- The problem -
State the number of lines in the material below that contain the word "axis", without any other text.

- Record set -
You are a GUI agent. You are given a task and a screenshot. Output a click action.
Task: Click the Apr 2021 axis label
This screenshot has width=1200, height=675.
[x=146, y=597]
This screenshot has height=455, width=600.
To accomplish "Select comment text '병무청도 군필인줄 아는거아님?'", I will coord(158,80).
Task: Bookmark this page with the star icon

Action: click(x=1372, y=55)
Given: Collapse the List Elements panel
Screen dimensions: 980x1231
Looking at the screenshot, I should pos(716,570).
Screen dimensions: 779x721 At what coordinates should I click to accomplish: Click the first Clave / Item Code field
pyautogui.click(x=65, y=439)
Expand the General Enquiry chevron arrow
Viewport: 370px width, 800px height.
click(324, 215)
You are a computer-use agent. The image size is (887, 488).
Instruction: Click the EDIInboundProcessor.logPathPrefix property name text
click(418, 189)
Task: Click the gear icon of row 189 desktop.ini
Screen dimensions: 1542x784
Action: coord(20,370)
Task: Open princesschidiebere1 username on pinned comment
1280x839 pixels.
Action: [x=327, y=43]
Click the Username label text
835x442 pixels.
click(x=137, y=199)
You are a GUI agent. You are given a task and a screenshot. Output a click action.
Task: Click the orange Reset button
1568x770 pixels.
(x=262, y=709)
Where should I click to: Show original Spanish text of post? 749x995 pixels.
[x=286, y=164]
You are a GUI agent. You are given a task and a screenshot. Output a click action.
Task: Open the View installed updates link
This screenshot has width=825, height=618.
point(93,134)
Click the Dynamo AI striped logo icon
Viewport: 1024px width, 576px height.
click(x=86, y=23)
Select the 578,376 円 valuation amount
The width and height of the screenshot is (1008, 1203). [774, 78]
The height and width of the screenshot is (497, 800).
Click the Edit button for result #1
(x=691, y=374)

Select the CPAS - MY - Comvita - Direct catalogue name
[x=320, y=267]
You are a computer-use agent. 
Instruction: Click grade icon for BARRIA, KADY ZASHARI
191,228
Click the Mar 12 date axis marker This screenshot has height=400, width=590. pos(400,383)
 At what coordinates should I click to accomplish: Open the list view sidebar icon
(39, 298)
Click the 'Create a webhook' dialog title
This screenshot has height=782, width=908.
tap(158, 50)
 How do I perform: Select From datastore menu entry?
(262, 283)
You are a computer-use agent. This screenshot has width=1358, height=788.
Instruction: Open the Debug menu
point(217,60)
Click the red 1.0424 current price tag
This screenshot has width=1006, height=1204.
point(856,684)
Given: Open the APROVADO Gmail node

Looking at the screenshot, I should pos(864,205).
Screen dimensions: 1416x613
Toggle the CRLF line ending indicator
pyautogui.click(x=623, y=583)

- Finished exercise -
2